If I'm planting something that might be invasive (purslane, borage, rhubarb, and mint are just a few examples), I only plant them in a boxed raised bed. They're much easier to control then. Roots and runners are contained by the box. Seeds can still spread with birds or in the wind, but plants are a lot easier to control when they are contained. My boxes tend to be 8' long and either 2' or 4' wide depending on whether I remembered to buy enough lumber (I never do). I use untreated 2 x 8's. I know a lot of people use treated wood but I'm not taking chances with food. They're filled with top soil and compost (my own) in about a 3:2 ratio. You can add sand or peat moss depending on what you're planting and that particular plants moisture requirements.

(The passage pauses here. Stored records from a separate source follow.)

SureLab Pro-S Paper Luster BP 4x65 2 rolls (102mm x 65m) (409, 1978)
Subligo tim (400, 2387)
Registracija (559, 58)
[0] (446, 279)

Here's the important part, don't put your box on top of something invasive. You won't kill it. It will keep coming back.

As for this year, start canning and start baking pies. I haven't grown rhubarb in a few years, but I have baked about 12 loaves of zucchini bread and 5 or 6 batches of zucchini/chocolate chip cookies this year. I don't know why I keep planting that stuff.

Mark

PS People around here will pay a lot for rhubarb, maybe you should plow the corn under and bring the rhubarb to the fair. . . just a thought.

PPS You might try spraying the rhubarb leaves with strong vinegar. It will take repeated applications to kill it, and you'll need to be careful not to get ANY of it on your other plants, but eventually, the rhubarb might stop.

PPPS Why didn't I answer your question until my second PS?!!?!?!?!?! Too much coffee, too much time out in the sun, and not enough water, I guess.